- Warwick researcher developing diamond based electrochemical technologies that ensure water quality awarded new Royal Society Innovation Award
- Professor Julie Macpherson investigates the use of boron doped diamond as a pH and chlorine sensor for water safety
- Most widely used pH sensor is currently a fragile glass bulb pH electrode - based on technology over a century old
- Receives £250,000 from award
A researcher from the University of Warwick – who is working on water quality monitoring with carbon materials – has been awarded the new Royal Society Innovation Award.
Professor Julie Macpherson from the Department of Chemistry, and her team, have been investigating a new carbon material – synthetically grown boron doped diamond (BDD) - for its electrochemical sensing capabilities.
This material could be used as a pH and chlorine sensor for water quality control and safety.

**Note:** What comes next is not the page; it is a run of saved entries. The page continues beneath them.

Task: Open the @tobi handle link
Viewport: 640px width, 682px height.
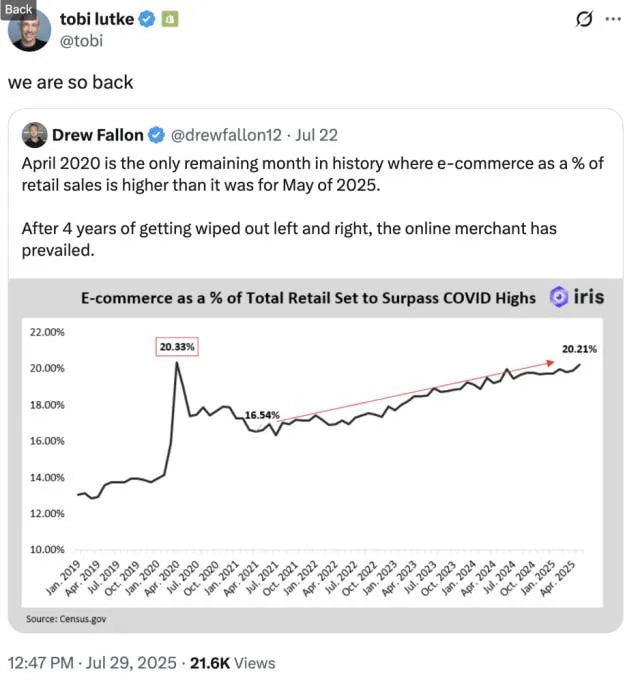Action: tap(81, 41)
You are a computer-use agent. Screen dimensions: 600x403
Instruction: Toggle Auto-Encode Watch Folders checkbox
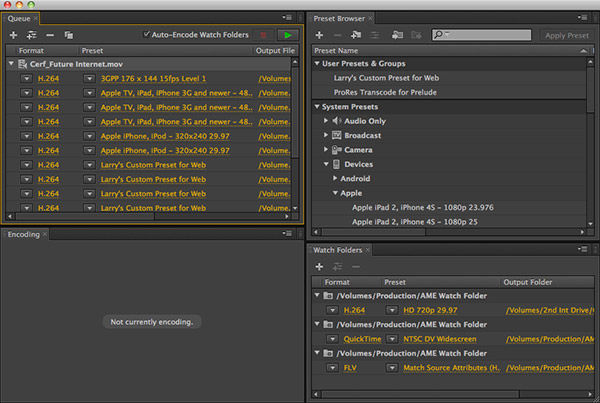pos(148,35)
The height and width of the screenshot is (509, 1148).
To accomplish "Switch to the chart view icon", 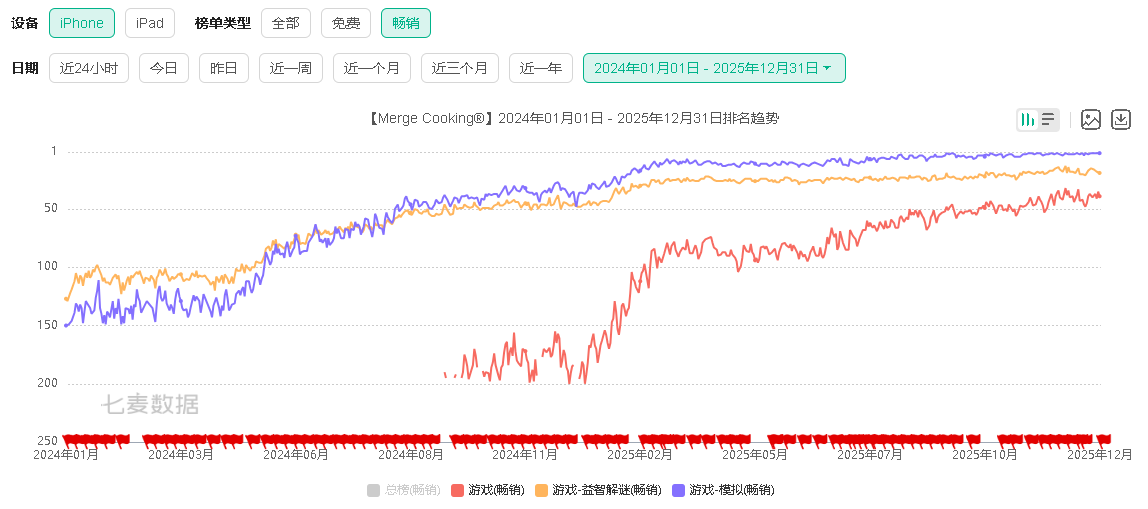I will tap(1027, 120).
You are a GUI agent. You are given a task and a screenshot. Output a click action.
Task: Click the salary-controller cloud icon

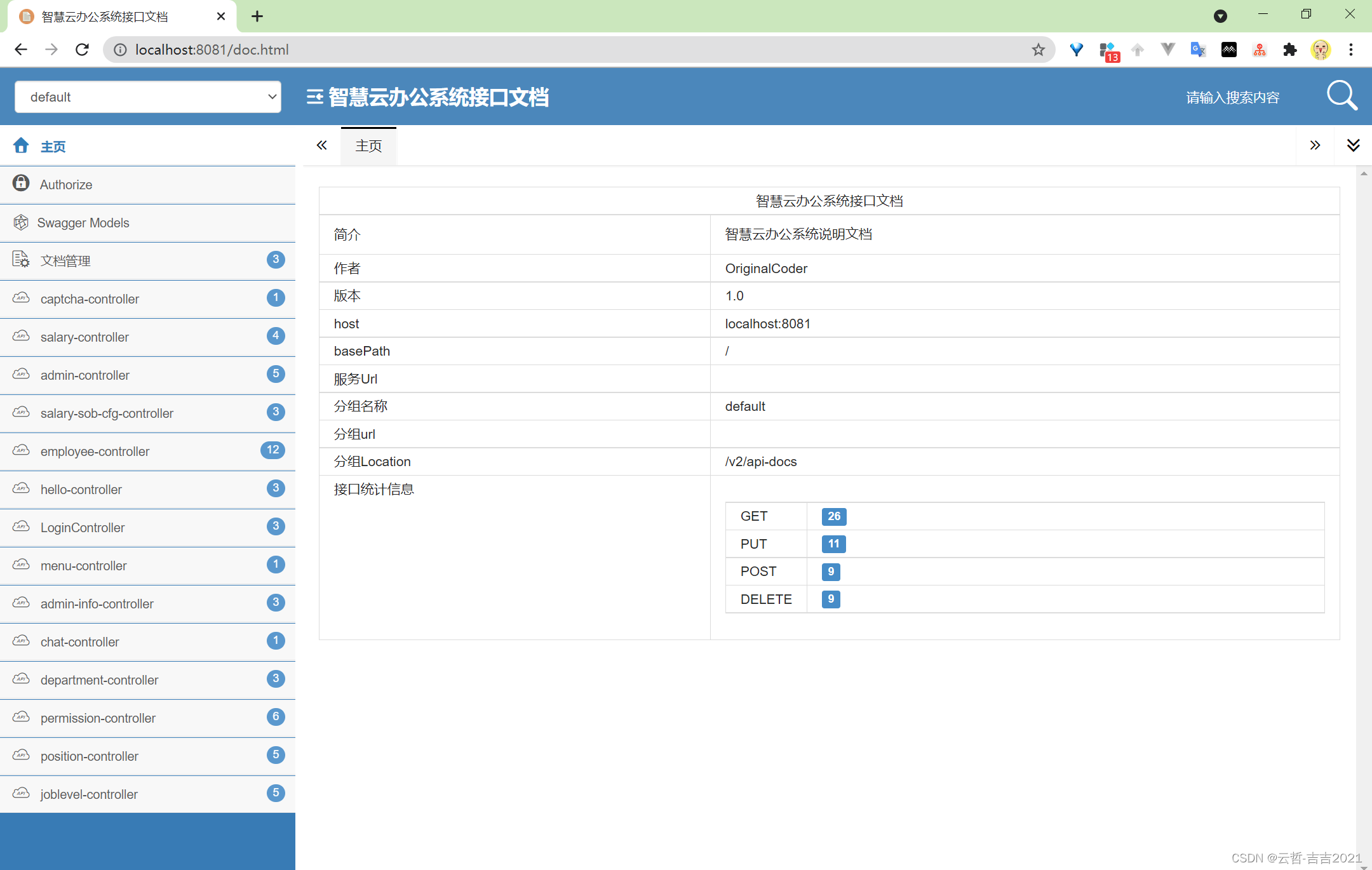[22, 336]
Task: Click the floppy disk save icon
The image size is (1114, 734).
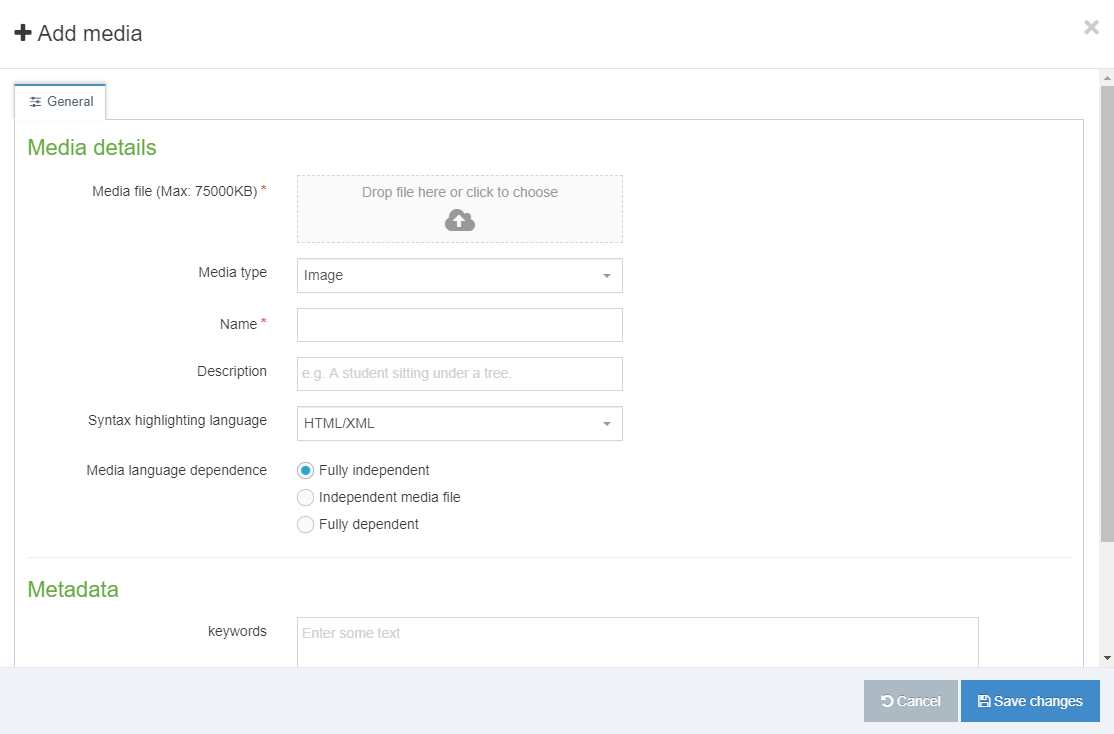Action: point(984,701)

BDD has all the material attributes of diamond – non-corrosive, scratch resistant, but can electrically conduct due the boron.
This enables BDD to be used as an electrode and placed in solutions other more traditional electrodes, such as metals, couldn’t survive.
Currently, the most widely used pH sensor is a fragile glass bulb pH electrode which is based on technology that is over 100 years old.
The award is given to scientists to develop a proven novel concept or prototype into a near-market ready product – and Professor Macpherson will receive £250,000.
The research is being undertaken in conjunction with Professor Mark Newton (Director of the UK’s centre for doctoral training centre in Diamond Science and Technology) and the industrial company Element Six.
Professor Macpherson comments:
“I am delighted to receive this award, it represents a tremendous opportunity to fully realise the commercial potential of the diamond based sensors that we are currently developing.”
Commenting on the awards, Dr Hermann Hauser KBE FREng FRS, science entrepreneur and co-chair of the Royal Society’s Science, Industry and Translation Committee, says,
“We are delighted to announce the first winners of the Royal Society’s newly expanded Innovation and Translation Awards. These awards support some of the very best, innovative researchers in UK universities to increase their chances of entrepreneurial success. The process of translating research from academia into commercially viable products can be challenging and we are proud to help bridge the journey for nine researchers this year.”
The prizes were presented at "Labs to Riches" on 30 March - an event which focused on the role of science in the UK’s industrial strategy and contribution to economic growth.
The evening brought together leading scientists, engineers, industrialists and policymakers to celebrate the achievements of some of the UK’s most innovative researchers.